Are you able to provide an example of this? I’m pretty sure this only happens when you insert new parts rather than duplicating existing ones.
I wouldn’t consider it hours wasted, the more you learn how to do stuff the best way available, the happier you’ll be with your work
I get that newer, less-experienced builders may have a hard time figuring out what the surface types do. It makes sense to at least hide an unused feature of the Roblox engine. Those who specifically want to use legacy surface joints can use MakeJoints (or for now, JoinToOutsiders), though I’d prefer it be hidden via an advanced setting in case someone needs it to work with older builds.
I couldn’t help but notice that the change hasn’t become mainstream yet. Are you keeping the legacy surfaces around a little longer for older builders to adapt?
Oh. Nevermind. I found the announcement.
Will yellow hinges be replaced with a constraint to power vehicles? Or do we have to script everything now… many people who develop cars and locomotives don’t know anything about making or installing scripts, so will this mean newer developers will no longer be able to power a vehicle without learning how to program? If this is true, its rather conflicting with all the other updates that have been done to making roblox easier for new developers…
Haven’t heard anything about part surfaces in some time, and like @ForbiddenJ said,
“less-experienced builders may have a hard time figuring out what the surface types do.” I don’t know a whole lot about part surfaces so I think it may be helpful in the near future.
Yellow surface hinges have been replaced by HingeConstraints for a few years now. We have a very simple tutorial with a script included to create a car using constraints. There’s also tons of cars and chassis on the toolbox that can be taken and customized.
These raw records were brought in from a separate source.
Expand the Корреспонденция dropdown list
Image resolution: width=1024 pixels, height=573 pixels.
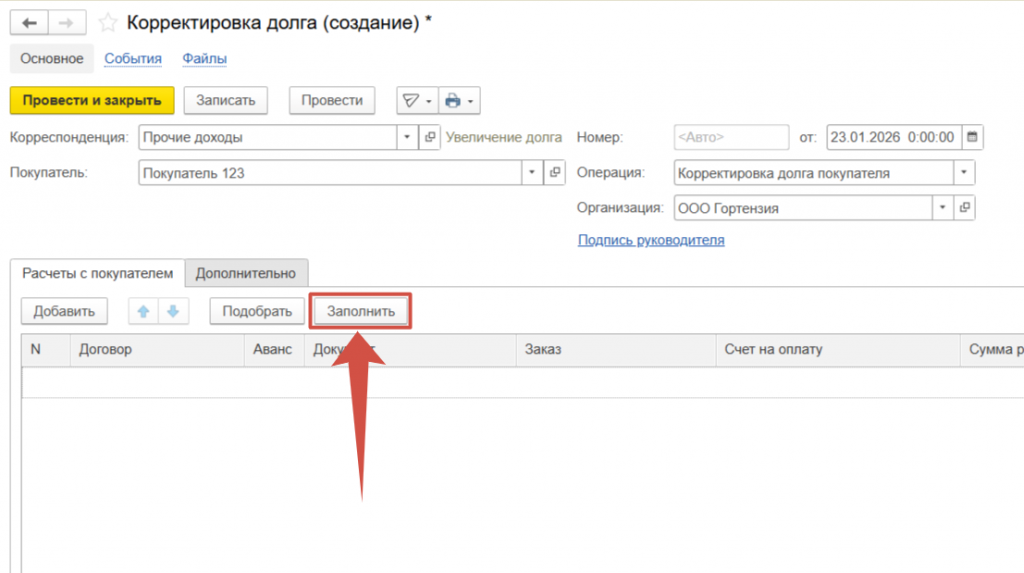tap(407, 137)
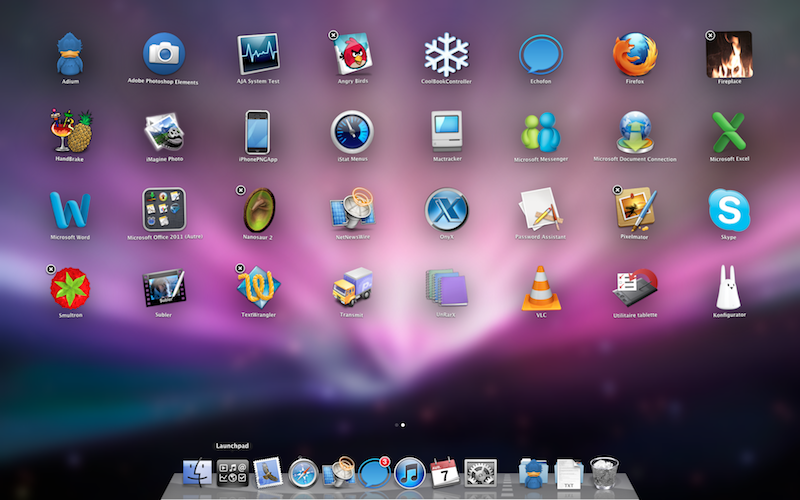Open System Preferences in the Dock
Viewport: 800px width, 500px height.
(x=482, y=472)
That being said, this change is not removing the ability to use yellow surface hinges, as stated in the post. You will still be able to use them to build cars with VehicleSeats after this change.
Is there any plan to eventually phase out hinges and motors?
I think that most developers script/build their own versions of hinges and motors -or some of the like- so the idea of phasing them out might have some positive feedback.
[Correct me if I’m wrong, I’m not a super expierenced developer]
Just use this bit of code in the command bar and will delete everything with the name “ManualWeld” in the game, or whatever name you put in the if statement.
for i,v in pairs(workspace:GetDescendants()) do if v.Name == "ManualWeld" then v:Destroy() end end
We may continue to hide and remove them from various studio tools, but they will always exist as an instance you could insert with a script to maintain backwards compatibility.
Surface Hinges and Motors have been replaced by HingeConstraints and other physics Constraints.
So creating motors with a script would still work?
Ehm no, surface types are way easier to understand than those wierd constrains. Even if not many use it, it still important for me as a transport developer, it would damage my work flow, like all of my trams base of hinges. But the remaining questions is if you will also remove the Surface Property in the “Properties” Window.
@kleptonaut posted this on the released thread, for any people that aren’t viewing that:
Do not remove VehicleSeats. I use their ThrottleFloat and SteerFloat values in my scripts. They are very comfortable and fast to use.
Totally same here. Copying wheels or bogies takes a lot longer with constraints because you need to move or edit attachments every time.
Constraints are much better than surface types ever will be.
I’d suggest using the search tool first:
If I have a ‘old’ game that relies deeply on SurfaceTypes, I’m getting the idea that it will not be impacted. What if I wanted to add an update to that game? Will I have to find some other way using constraints?
I couldn’t help but notice that this change been hasn’t been reissued for a while.
If I understand correctly, one change is that
workspace:JoinToOutsiders("Surface") acts like
workspace:JoinToOutsiders("All"), where it joins blocks without regard to surface types.
And then the change was reverted because many games had characters and things randomly welded to the ground.
Was there a change to an underlying surface system that caused other builtin systems to randomly weld stuff?
I also have another question: Even if all the Studio tools pertaining to legacy joints are removed, won’t it confuse new developers more if they see something using legacy surfaces and have hardly any means of experimenting and learning about it in Studio? For example, there are numerous
BreakJoints calls in toolbox scripts.
What does this mean? Does this mean like studs will be removed, but Hinges and Motors will stay?